Techniques on importing vertical column data into singular record sets.

Sample of original Data:

Number Kid's name foster parent bio parents (1-2)
1 Schmo, Joe Kid John Smith Eleanor Schmo
dob: 9/22/90 43 Oleander Blvd 99 Broadway
EntranceDate: 4/30/06 Brooklyn, NY 11389 NY, NY
AnotherDate: 7/7/05
Bill Schmo
49 Elm St
Grenwich, CT 89898

To distinguishing between foster and bio parent address fields,
I used Excel's autofil feature to quickly create delimiter columns:

Number Kid's name foster parent bio parents (1-2)
1 Schmo, Joe Kid FOSTER John Smith BIO Eleanor Schmo
dob: 9/22/90 FOSTER 43 Oleander Blvd BIO 99 Broadway
EntranceDate: 4/30/06 FOSTER Brooklyn, NY 11389 BIO NY, NY
AnotherDate: 7/7/05 FOSTER BIO
FOSTER BIO Bill Schmo
FOSTER BIO 49 Elm St
FOSTER BIO Grenwich, CT 89898
FOSTER BIO

Export to tab delimited:

1 TAB "Schmo, Joe Kid" TAB FOSTER TAB "John Smith" TAB BIO TAB "Eleanor Schmo"
TAB "dob: 9/22/90" TAB FOSTER TAB "43 Oleander Blvd" TAB BIO TAB "99 Broadway"
TAB "EntranceDate: 4/30/06" TAB FOSTER TAB "Brooklyn, NY 11389" TAB BIOTAB "NY, NY"
TAB "AnotherDate: 7/7/05" TAB FOSTER TAB TAB BIO TAB
TAB TAB FOSTER TAB TAB BIO TAB "Bill Schmo"
TAB TAB FOSTER TAB TAB BIO TAB "49 Elm St"
TAB TAB FOSTER TAB TAB BIO TAB "Grenwich, CT 89898"
TAB TAB FOSTER TAB TAB BIO TAB

Edit with Vim to remove superfluous end-of-line characters and predictably distinguish records from each other:

    1) Replace the last line of each set of data with an end-of-record cue. I chose "NEWRECORD" .
        :%s/^IFOSTER^I^IBIO^I$/NEWRECORD/c

    2) Remove all end-of-line characters:
        :%s/\n//c

    3) Restore end-of-line characters where records end:
        :%s/NEWRECORD/^M/gc

        (Although in mixed windows and linux environments end-of-line characters are tricky. I think that to create end-of-line characters to read on a windows system you want to use ^M. I think it's something else in unix. But I can't seem to recall exactly at the moment. Remember that to identify tab or enter characters in vim, you must hit CTRL-V and then either the tab or enter buttons. The text turns blue then.)

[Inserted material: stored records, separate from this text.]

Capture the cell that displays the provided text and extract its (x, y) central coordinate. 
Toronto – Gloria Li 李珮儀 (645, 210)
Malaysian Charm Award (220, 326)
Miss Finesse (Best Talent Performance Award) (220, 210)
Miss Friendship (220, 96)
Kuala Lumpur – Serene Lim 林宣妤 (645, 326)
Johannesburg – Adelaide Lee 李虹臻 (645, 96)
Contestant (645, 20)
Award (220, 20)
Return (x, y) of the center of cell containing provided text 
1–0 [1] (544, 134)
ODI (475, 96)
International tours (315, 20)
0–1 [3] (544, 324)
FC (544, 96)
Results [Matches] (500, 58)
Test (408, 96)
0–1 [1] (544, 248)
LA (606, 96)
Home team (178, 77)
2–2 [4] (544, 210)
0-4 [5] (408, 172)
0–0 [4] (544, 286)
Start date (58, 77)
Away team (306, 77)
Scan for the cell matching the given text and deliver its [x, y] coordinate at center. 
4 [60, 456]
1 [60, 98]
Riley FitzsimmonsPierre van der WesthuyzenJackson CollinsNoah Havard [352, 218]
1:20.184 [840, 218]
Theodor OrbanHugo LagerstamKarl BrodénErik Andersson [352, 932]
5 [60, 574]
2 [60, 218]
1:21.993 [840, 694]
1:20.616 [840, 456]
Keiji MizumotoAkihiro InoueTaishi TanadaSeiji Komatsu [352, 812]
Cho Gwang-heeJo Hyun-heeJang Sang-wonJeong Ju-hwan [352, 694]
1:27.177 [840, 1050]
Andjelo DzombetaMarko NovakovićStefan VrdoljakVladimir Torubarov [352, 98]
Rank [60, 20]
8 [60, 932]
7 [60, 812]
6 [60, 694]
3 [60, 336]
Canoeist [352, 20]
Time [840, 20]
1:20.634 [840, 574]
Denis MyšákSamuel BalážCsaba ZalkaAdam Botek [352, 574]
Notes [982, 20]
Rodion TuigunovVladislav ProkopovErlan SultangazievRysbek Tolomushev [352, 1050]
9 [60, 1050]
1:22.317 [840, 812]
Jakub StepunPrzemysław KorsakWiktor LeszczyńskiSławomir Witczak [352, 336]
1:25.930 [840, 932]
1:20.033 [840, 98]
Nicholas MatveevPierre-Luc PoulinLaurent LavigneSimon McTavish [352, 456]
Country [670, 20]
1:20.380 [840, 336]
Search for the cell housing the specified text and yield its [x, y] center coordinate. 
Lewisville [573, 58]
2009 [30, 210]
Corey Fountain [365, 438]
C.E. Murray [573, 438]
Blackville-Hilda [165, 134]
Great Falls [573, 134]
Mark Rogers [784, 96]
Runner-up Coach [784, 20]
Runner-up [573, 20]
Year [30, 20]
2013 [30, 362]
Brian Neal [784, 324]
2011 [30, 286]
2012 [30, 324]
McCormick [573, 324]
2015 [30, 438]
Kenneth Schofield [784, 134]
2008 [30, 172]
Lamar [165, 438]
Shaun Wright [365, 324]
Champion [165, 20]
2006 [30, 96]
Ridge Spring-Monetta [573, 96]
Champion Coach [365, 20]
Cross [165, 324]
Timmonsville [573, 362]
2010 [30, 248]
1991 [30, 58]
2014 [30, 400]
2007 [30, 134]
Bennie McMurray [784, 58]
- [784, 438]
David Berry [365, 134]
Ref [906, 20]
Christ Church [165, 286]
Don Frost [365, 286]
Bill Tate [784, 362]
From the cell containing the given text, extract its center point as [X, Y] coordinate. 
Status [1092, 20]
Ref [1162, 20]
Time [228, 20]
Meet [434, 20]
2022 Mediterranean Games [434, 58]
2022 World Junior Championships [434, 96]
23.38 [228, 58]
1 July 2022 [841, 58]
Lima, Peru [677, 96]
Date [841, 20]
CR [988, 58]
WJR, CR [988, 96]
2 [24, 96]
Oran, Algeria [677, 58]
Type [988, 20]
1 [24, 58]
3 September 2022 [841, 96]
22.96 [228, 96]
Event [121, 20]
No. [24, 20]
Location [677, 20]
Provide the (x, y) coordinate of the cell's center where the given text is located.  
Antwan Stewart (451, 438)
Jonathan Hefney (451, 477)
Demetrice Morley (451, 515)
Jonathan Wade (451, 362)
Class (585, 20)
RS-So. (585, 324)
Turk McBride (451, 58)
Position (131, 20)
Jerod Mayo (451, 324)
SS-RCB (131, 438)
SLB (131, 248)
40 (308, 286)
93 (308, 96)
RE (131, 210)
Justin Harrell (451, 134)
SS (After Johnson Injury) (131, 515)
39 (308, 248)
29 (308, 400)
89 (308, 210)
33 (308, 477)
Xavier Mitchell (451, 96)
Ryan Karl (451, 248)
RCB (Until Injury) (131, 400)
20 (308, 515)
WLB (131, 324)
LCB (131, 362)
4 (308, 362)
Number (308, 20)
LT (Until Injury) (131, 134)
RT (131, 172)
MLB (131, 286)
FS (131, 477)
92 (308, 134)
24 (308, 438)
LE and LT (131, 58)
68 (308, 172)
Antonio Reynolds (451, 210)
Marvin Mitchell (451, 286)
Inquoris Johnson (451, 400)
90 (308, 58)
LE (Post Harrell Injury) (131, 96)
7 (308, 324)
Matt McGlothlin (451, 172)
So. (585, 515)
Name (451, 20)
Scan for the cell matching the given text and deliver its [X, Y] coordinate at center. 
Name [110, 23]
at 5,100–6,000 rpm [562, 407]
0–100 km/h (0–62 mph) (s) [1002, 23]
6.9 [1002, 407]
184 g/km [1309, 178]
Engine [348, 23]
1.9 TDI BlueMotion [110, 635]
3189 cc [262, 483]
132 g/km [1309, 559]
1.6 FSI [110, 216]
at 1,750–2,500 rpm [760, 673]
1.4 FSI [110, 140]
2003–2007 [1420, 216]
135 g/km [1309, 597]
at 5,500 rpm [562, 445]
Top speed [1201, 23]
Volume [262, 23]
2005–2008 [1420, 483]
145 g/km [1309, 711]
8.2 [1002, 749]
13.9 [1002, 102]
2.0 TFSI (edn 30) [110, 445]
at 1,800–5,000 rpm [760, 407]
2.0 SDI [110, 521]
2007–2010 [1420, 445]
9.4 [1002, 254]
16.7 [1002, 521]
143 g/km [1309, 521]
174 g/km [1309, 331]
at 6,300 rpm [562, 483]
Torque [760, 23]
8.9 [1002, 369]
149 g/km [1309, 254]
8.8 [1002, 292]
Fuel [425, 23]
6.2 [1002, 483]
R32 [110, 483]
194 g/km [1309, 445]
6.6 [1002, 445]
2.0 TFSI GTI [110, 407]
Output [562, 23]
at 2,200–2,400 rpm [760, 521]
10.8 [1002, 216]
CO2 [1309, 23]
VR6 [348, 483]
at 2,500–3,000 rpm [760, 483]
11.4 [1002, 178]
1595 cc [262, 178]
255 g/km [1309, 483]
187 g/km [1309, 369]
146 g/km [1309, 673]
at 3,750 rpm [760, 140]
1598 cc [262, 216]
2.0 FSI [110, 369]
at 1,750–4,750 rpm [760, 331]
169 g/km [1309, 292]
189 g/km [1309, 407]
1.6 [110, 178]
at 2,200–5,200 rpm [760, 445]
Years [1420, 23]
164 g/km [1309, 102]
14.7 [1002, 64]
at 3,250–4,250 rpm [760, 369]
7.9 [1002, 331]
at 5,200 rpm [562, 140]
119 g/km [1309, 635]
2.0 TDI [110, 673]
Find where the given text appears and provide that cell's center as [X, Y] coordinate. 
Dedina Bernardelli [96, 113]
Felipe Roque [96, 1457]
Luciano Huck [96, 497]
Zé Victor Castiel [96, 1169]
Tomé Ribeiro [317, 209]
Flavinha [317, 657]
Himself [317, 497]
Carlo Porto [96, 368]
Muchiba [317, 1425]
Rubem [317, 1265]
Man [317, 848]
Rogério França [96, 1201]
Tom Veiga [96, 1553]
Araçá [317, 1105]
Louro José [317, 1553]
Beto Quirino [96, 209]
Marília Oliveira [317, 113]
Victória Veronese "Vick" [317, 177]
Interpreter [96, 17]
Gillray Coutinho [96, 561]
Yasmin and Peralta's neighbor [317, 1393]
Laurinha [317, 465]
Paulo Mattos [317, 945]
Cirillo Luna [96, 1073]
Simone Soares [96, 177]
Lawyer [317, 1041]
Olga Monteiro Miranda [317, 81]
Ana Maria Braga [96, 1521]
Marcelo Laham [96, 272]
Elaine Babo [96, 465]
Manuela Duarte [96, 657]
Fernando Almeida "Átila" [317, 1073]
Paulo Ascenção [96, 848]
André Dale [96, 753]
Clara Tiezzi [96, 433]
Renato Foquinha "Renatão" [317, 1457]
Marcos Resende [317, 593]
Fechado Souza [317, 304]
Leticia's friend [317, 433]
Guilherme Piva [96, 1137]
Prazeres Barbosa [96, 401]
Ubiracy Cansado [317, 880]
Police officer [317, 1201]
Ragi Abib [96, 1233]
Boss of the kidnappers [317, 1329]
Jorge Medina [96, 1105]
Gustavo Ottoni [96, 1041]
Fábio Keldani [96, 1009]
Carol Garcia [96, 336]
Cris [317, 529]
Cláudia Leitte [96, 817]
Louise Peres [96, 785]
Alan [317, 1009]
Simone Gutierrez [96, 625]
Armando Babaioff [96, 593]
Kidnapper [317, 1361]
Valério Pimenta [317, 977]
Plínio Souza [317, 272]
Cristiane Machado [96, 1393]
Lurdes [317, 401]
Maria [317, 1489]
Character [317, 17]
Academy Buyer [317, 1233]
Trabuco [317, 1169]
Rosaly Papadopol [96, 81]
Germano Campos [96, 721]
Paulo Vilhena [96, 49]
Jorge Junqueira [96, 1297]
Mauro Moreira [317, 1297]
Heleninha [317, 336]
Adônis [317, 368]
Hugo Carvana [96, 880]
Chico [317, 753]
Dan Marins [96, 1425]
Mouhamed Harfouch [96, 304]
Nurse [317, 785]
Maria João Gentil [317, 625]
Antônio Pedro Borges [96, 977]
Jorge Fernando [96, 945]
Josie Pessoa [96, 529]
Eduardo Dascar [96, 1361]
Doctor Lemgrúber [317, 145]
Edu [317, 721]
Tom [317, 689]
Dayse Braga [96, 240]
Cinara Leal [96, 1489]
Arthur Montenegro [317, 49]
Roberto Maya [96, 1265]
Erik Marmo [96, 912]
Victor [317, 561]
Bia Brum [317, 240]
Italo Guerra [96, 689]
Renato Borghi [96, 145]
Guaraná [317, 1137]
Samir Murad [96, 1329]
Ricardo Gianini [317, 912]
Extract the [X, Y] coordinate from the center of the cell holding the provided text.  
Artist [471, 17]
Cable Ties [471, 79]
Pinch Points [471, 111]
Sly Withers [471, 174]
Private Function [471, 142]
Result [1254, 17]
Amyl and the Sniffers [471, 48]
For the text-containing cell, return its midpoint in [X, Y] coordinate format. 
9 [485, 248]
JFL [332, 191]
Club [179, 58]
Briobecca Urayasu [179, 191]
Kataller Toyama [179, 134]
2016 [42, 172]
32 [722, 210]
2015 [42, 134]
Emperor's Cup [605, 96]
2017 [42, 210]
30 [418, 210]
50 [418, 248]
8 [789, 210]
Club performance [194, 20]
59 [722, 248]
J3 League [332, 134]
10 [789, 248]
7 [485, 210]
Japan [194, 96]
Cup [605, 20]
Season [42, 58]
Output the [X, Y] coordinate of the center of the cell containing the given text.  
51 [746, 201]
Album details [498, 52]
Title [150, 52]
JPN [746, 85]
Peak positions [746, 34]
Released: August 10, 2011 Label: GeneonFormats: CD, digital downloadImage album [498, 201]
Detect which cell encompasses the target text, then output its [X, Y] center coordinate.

This is the end of what I know I can safely manipulate with vim. I *had* been working with re-importing the file into excel so I could easily drag fields into alignment under the appropriate column headers (foster Address1, bio Address2, etc). This part's a pain in the neck. I just can't safely predict how many fields are used and the alignment is terrible. There are all these extraneous notes everywhere. But once I have column headers established, it's simple to import into MS access or save as tab-delimited and insert with sql.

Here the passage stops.